[glue-wg] When is data stale?

Tue Apr 21 07:00:38 EDT 2015

Paul Millar [mailto:paul.millar at desy.de] said:
>  From your replies, you appear to have an internal definition of a
> CreationTime that is to yourself clear, self-obvious and almost
> axiomatic.  Unfortunately, you cannot seem to express that idea in the
> terms defined within GLUE-2.

OK, let's have one more try. The concept which you seem to think is missing is "entity instance". That may not be explicitly defined but it's a general computing concept, and I find it hard to see that you could make much sense of the schema without it. The schema defines entities as collections of attributes with types and definitions; an instance of that entity has specific values for the attributes. One of those attributes is CreationTime.  Instances are created in a way completely unspecified by the schema document, but whatever the method the CreationTime is the time at which that creation occurs (necessarily approximate since creation will take a finite time). If a new instance is created it gets a new CreationTime even if all the other attributes happen to be the same. However, if an instance is copied the copy preserves *all* the attribute values including CreationTime - if you change that it's a new instance and not a copy.
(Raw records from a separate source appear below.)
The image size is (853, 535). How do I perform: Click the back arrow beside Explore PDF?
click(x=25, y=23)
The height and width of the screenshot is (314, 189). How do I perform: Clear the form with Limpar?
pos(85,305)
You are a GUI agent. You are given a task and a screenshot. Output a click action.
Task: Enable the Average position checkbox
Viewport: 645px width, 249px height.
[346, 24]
> The validator should expose bugs, not hide them.  How else are sites
> going to fix these bugs.

The point is that sites can't fix middleware bugs, and hence shouldn't get tickets for them. If tickets were raised for errors which would always occur and can't be fixed until a new middleware release is available the validator would have been rejected - sites must be able to clear alarms in a reasonably short time. That's also why only ERRORs generate alarms - ERRORs are always wrong, WARNINGs may be correct so a site may be unable to remove them. Of course, the validator can still be run outside the Nagios framework without the known issues mask.
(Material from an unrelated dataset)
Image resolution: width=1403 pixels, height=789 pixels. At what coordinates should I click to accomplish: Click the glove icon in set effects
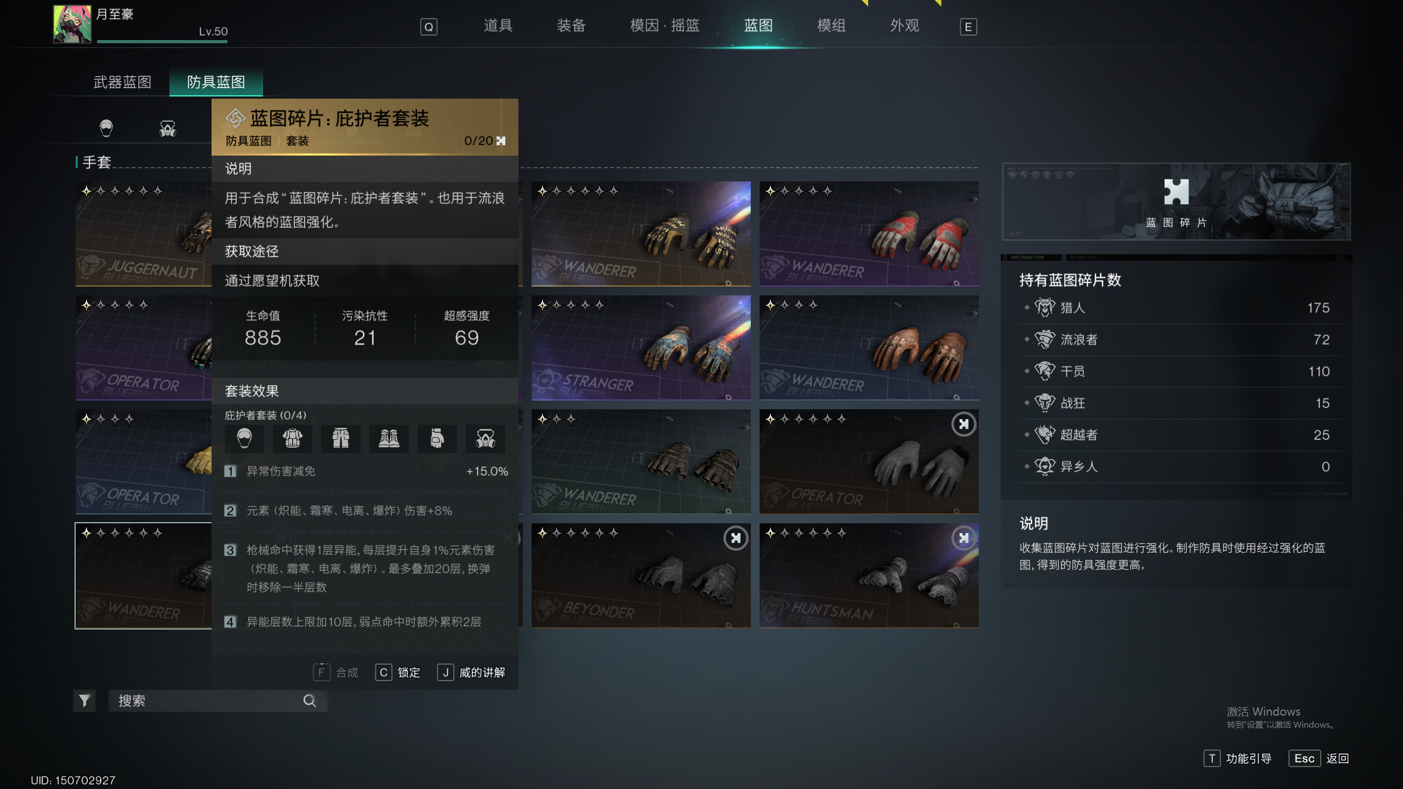437,438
> It would be good if we could check this: I think there's a bug in BDII
> where stale data is not being flushed.

Maria has been on maternity leave for several months, so all this has been on hold. I think she should be back fairly soon, but no doubt it will take a while to catch up. A couple of years ago there was a bug where old data wasn't being deleted, but it should be out of the system by now. Also bear in mind that top BDIIs can cache data for up to four days.

> If the validator is hiding bugs, and the policy is to do so whenever
> bugs are found, then it is useless.

The policy is to submit a ticket to the middleware developers and keep track of it. There's no point in repeatedly finding the same bug.

> AFAIK, there's no intrinsic reason why there should be anything beyond a
> 2--3 minute delay: the time taken to fetch the updated information from
> a site-level BDII.

The top BDII has to fetch information from several hundred site BDIIs and the total data volume is large. It takes several minutes to do that. And site BDIIs themselves have to collect information from the resource BDIIs at the site. Back in 2012 Laurence did some tests to see if the top BDII could scale to read from the resource BDIIs directly, but the answer was no, it can cope with O(1000) sources but not O(10000). Also the resource BDII runs on the service and loads it to some extent so it can't update too often - a particular issue for the CE, which is the service with the fastest-changing data.

> Yeah, typical grid middleware response: rewrite the software rather than
> fix a bug.

I could say that your response is typical: criticism without understanding.

As far as I'm concerned this correspondence is closed. I've said what I have to say, if you don't understand it I don't propose to make any further attempts to explain, especially since you seem to be resorting to abuse rather than argument. 

Stephen